"""

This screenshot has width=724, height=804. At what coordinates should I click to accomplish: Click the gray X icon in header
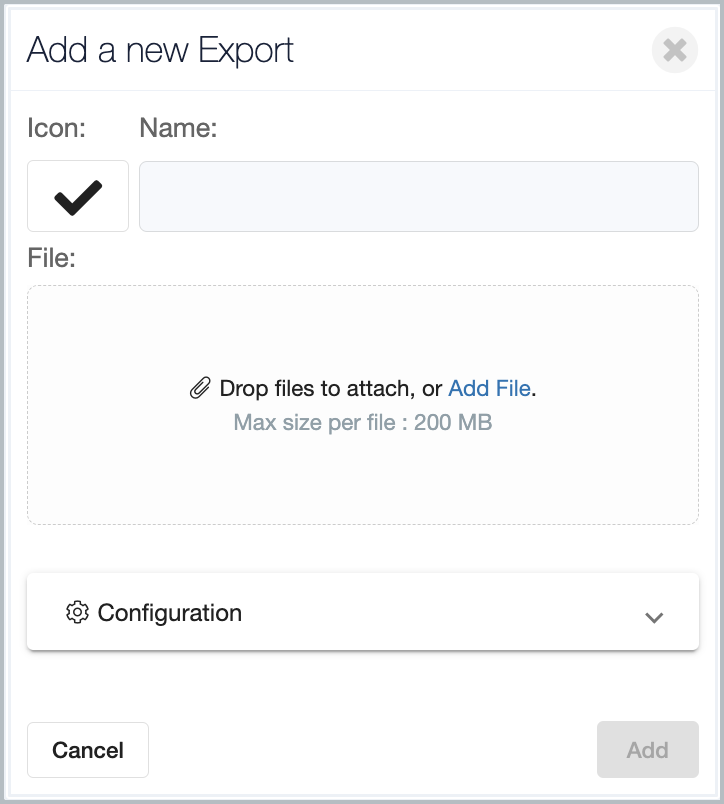tap(674, 50)
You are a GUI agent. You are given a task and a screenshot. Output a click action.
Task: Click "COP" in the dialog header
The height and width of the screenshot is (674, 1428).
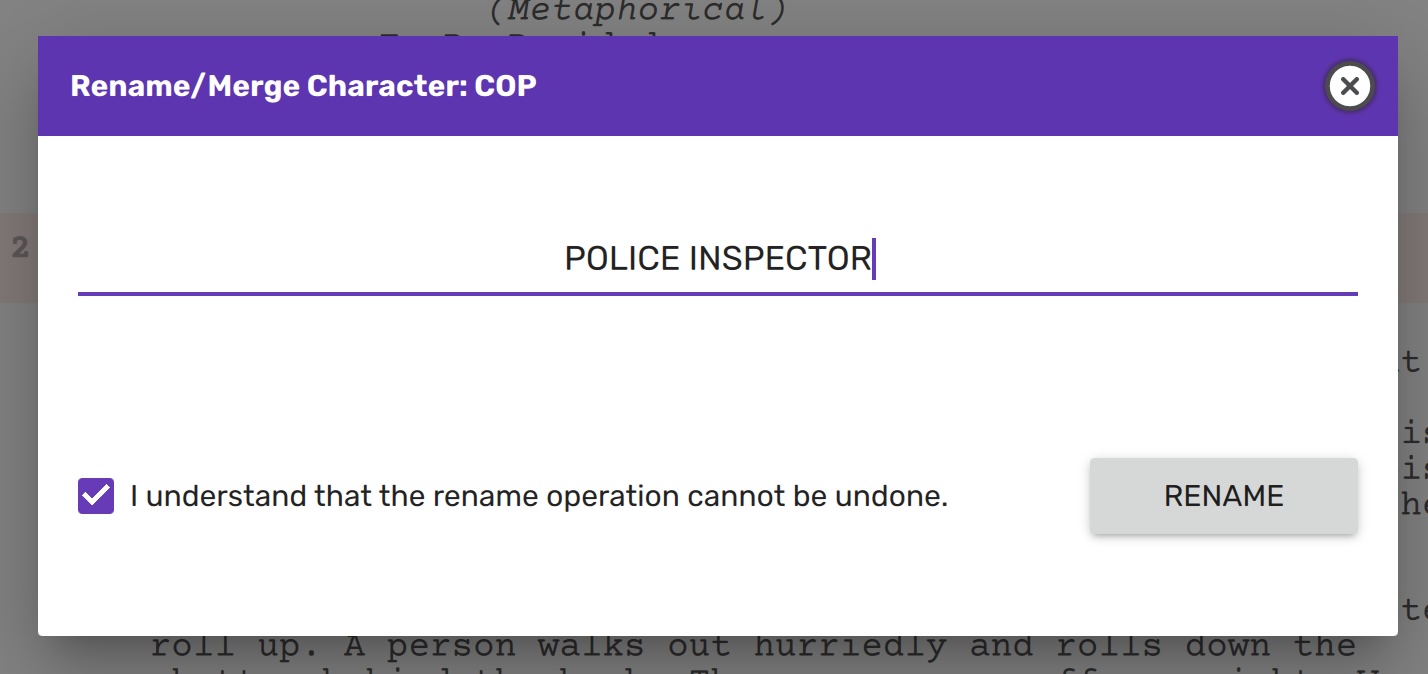tap(506, 86)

"""

ASSIGNED TASK: Write out the data above exactly as it appears, but without any image.

YOUR RESPONSE:
This screenshot has width=724, height=804. At what coordinates should I click to accomplish: Click the gray X icon in header
tap(674, 50)
You are a GUI agent. You are given a task and a screenshot. Output a click action.
Task: Click "COP" in the dialog header
The height and width of the screenshot is (674, 1428).
tap(506, 86)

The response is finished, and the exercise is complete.